§ **Uit te voeren taken**:
A - Beantwoord deze vragen met de tekst over jachtopzichter Huttinga. Zet elk antwoord op een eigen regel, gemarkeerd zoals de vraag.
(i) Hoe groot is het landgoed Kroondomein Het Loo?
(ii) Hoeveel hindes moet Huttinga dit seizoen nog schieten?
(iii) Wat geeft een dik of zwaar gewei volgens Huttinga aan?
B - Zet de tekst over jachtopzichter Huttinga alsjeblieft voort, te beginnen na de laatste zin die getoond wordt.

§ **Getoonde tekst**:
“In de natuur leer je je Schepper waarderen”
Jachtopzichter Huttinga geniet van de vrijheid van zijn beroep
Moeiteloos stuurt jachtopzichter Jan Huttinga (50) zijn Nissan Terrano door de modderige bospaadjes van de Kroondomein Het Loo, een landgoed van 10.000 hectare bij Apeldoorn. Plotseling houdt hij stil. Tussen de bomen doemt een roedel edelherten op. “Soms moet ik mensen bekeuren, dat is het minst leuke aan mijn baan.”
Bezoekers die het erf van Huttinga oprijden, kijken even vreemd op. In een aanhangwagen achter zijn huis ligt een opengesneden hinde, een vrouwtjeshert. Op de plek waar de ingewanden zaten, is een bloederig gat te zien. “Ik heb het dier vanmorgen geschoten,” vertelt Huttinga. “Een jachtopzichter moet ervoor zorgen dat de wildstand in zijn gebied op peil blijft. Elk jaar schieten we een aantal dieren af. Dit seizoen ben ik daar bijna klaar mee. Er resten mij nog drie hindes.” De ingewanden van het dier hangen in een plastic zakje aan de aanhangwagen. “Als die goedgekeurd zijn door een keurmeester, dan gaat het vlees naar de poelier. Verschillende restaurants hebben belangstelling voor hertenvlees.” Naast wildbeheer is toezicht houden een belangrijke taak van een jachtopzichter, vertelt Huttinga, terwijl hij in zijn terreinwagen stapt. “Het Kroondomein is een beschermd natuurgebied. Bezoekers mogen niet buiten de paden en in stiltegebieden komen. Na zonsondergang is het bos voor het wild. Ook is het niet toegestaan rommel achter te laten in het bos. Daar houd ik toezicht op. Soms moet ik mensen bekeuren, dat is het minst leuke aan mijn baan.” Na een paar minuten door het bos gereden te hebben, stopt de in het groen geklede jachtopzichter midden op het pad. Huttinga stapt uit de auto en pakt een emmer brokken uit de achterklep en loopt het bos in. Bij een voerbak op een open plek stort hij de emmer leeg. “Aan de linkerkant van pad rust een roedel edelherten,” legt hij uit. “Door bij te voeren, hoop ik dat de dieren via deze route naar de Gortelse graslanden trekken. Een vaste route maakt het gemakkelijker voor mij een stang – een gewei – te vinden. Zo’n stang is belangrijk, want mede aan de hand daarvan kan ik de gezondheidstoestand van een dier bepalen. Een dik of zwaar gewei geeft bijvoorbeeld aan dat het goed gaat met het hert.”

§ **Gegevensregels**:
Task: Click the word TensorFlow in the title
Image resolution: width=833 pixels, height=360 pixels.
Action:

==

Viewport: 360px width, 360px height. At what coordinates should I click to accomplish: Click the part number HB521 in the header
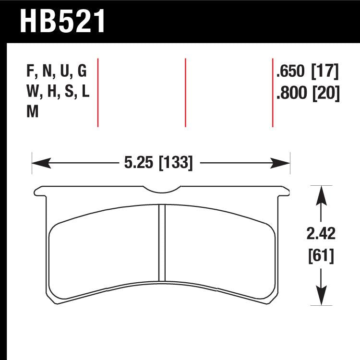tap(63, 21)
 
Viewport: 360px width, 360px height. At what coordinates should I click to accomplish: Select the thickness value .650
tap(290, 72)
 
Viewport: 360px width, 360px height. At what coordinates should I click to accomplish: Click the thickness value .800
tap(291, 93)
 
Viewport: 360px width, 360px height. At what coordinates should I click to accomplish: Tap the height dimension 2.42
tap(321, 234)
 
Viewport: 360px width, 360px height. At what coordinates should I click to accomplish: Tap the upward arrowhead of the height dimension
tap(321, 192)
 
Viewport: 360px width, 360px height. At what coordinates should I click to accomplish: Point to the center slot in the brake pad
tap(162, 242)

§ **Uitkomsten per taak**:
A -
(i) 10.000 hectare.
(ii) Drie.
(iii) Dat het goed gaat met het hert.

B -
Speelgoed
Een vast onderdeel van het ochtendprogramma, is het voeren van een wild varken. “Ik vind het leuk een wild zwijn een beetje tam te maken. Daarom kom ik sinds een paar weken elke ochtend om negen uur wat voer brengen. Als het zwijn de auto hoort, komt hij al tevoorschijn. Hij is zo mak als wat. Het is eigenlijk een soort speelgoedje van me.” Vandaag lijkt het varken Huttinga’s woorden te willen logenstraffen. De eerste paar minuten blijft het stil in het bos. “Misschien is hij naar de buurman,” vraagt de jachtopzichter zich hardop af. “De buren van het huis hierachter gooien af en toe wat afval over het gaas. Daar gaat ‘ie graag op af.” Na een paar minuten geduld is er eindelijk beweging in de struiken. Een groot zwart harig varken komt op Huttinga, die met een bak voer rammelt, aangerend. Snel valt het aan op de brokken die de jachtopzichter voor hem op de grond strooit. “Ik doe veel aan natuurfotografie. Gisteren vielen de zonnestralen precies op een prachtige open plek in het bos. Toen heb ik het varken daar naar toe gelokt en er prachtige foto’s van gemaakt.” Van een overschot aan wilde zwijnen in de Kroondomeinen is volgens Huttinga, die al 23 jaar werkt in dit gebied, geen sprake. “Een paar jaar geleden hebben wij er meer afgeschoten dan normaal. Het was een jaar waarin de varkens beter op het lokvoer afkwamen, omdat er weinig eikels en beukennootjes waren. Dan is het gemakkelijker om de varkens af te schieten. We plukken daar nog steeds de vruchten van.”
Afschieten
Na een korte stop bij het zwijn ploegt de Terrana zich weer vastberaden door de modder en de hobbelige bospaadjes. Soms moet Huttinga even de fourwheeldrive gebruiken om niet vast te komen zitten. Plotseling houdt hij stil. Tussen de bomen doemt een roedel edelherten op. De jachtopzichter pakt zijn verrekijker erbij. “Ik kijk of ze in goede conditie zijn. Als ze ziek zijn of kreupel, dan schieten wij ze af. We laten de dieren niet creperen.” Huttinga houdt al van jongsaf aan van de natuur. “Regelmatig ging ik het schietterrein bij Harskamp op om vogels te tellen en te inventariseren.” Na zijn middelbare schooltijd werkte hij als metaalconstructie bewerker. Na zes jaar besloot hij een opleiding tot jachtopzichter te volgen. “In de fabriek zat ik altijd naar buiten te kijken. Als het sneeuwde, nam ik een snippermiddag om de natuur in te gaan en foto’s te maken.”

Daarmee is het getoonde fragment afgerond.